My Nickel’s Worth by Randy Ooney
I lost a friend and a teammate this month, Tommy Gibbs. While mourning his passing, it gave me pause to remember a friend from the past. So as my nom de plume mentor, Andy Rooney does on occasion, I wish to set the satire aside briefly, and relate a chapter from the past that I will not forget.
NABI stands for National Amateur Bowlers Inc., a bowling tournament club for members, and very similar to the ABT. A very personable gentleman named Jim Hanson was the director of the NABI for the Minneapolis area. Jim and his family did a great job hosting tournaments at many different bowling centers in the Twin Cities, and I was fortunate to compete in many of them, meet other bowling enthusiasts, and once in awhile, pocket some cash.

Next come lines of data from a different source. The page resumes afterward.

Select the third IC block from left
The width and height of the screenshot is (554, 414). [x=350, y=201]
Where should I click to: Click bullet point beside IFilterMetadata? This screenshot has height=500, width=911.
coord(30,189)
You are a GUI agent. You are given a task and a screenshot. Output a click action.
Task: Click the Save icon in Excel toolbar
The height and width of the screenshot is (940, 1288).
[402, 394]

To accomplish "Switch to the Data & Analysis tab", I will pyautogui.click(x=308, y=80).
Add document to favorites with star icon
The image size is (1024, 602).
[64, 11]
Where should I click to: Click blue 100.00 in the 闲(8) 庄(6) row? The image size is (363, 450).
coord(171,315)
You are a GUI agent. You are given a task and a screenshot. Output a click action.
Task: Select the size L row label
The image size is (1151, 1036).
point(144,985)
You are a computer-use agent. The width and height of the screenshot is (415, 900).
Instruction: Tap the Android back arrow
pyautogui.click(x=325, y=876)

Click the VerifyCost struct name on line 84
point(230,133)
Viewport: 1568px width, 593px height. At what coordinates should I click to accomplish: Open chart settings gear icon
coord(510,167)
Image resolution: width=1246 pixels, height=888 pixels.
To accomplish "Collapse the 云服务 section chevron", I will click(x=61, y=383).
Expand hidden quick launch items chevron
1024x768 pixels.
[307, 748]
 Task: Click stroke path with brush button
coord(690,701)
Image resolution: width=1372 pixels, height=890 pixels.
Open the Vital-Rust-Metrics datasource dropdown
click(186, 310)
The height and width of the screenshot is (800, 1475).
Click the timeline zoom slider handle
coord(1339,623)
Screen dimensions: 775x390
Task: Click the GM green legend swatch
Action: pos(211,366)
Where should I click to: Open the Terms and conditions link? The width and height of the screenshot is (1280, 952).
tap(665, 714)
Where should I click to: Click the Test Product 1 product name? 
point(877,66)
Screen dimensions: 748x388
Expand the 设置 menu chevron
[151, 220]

In the twentieth century edition of the gay nineties, NABI allowed only bowlers with an average under 200. Wood lanes, urethane balls, I was a 192 average bowler and proud of it. It was at the NABI tournaments that I met and became very good friends with Jim Hagen. He was about 10 years my senior, so of course I called him Grandpa
NABI hosted a national year end tournament week in Las Vegas each year. It consisted of about 12 different format tournaments, re-entries
were allowed in most of them, so you could bowl all week if you had enough money to throw at them. There were also sweepers at the high end of the Showboat if you wanted something to do between tournaments. (Grandpa and I shot a couple, but we spent most of our ‘tween time at the craps tables and the buffets.)
In 1993, leaving Minneapolis, Jim had someone to see in Arizona, so we planned to meet at the Showboat at an appointed time the night before the tournament. We practiced about 6 games each on the house shot and both of us were lights out. I don’t think either of us had a game under 225. This was going to be easy, and we could not wait for the tournaments to start so we could pocket the cash and take it to the craps tables. I knew a little about lane conditions, and having to adjust to various patterns, but I found out that I needed to learn a lot more that week The NABI used a pattern that was not friendly to nearly everyone who hooked the ball. Jim and I did not win much on the lanes, but we did have a few good runs with the dice. Spending eight days in Las Vegas can be dangerous for someone in my tax bracket, but I managed to budget and stay away from the ATMs. Jim and I had a lot of fun, not winning money that year. So much, in fact, that we went back the next year. We were ready for it this time, and actually cashed in a couple of events. The most fun of the second trip was watching the grimacing faces of the rookies.
Grandpa and I went to the Showboat each year from 1993 – 1996, and each year we returned home wondering why it was so difficult for a 190 plus average bowler to bowl a 550 set. After that, Mr. Hanson retired as NABI director to pursue other interests. Jim Hagen and I were about to be banned anyhow. Either all that bowling made us better, or maybe it was synthetic lanes and reactive balls, but in any case we were over the max average allowed by NABI. I turned 50 and hooked up with Grandpa again in the Midwest Senior Classic tournaments. Jim was already a super senior, but still threw a powerful shot.
It was about this time 7 years ago, Jim Hagen left us. I miss him dearly. Whether it was buffet brunch at the Showboat, bowling, wise cracking, or throwing the dice, we were always on the same level. Never too high, never too low. You just can’t replace friends like Jim Hagen.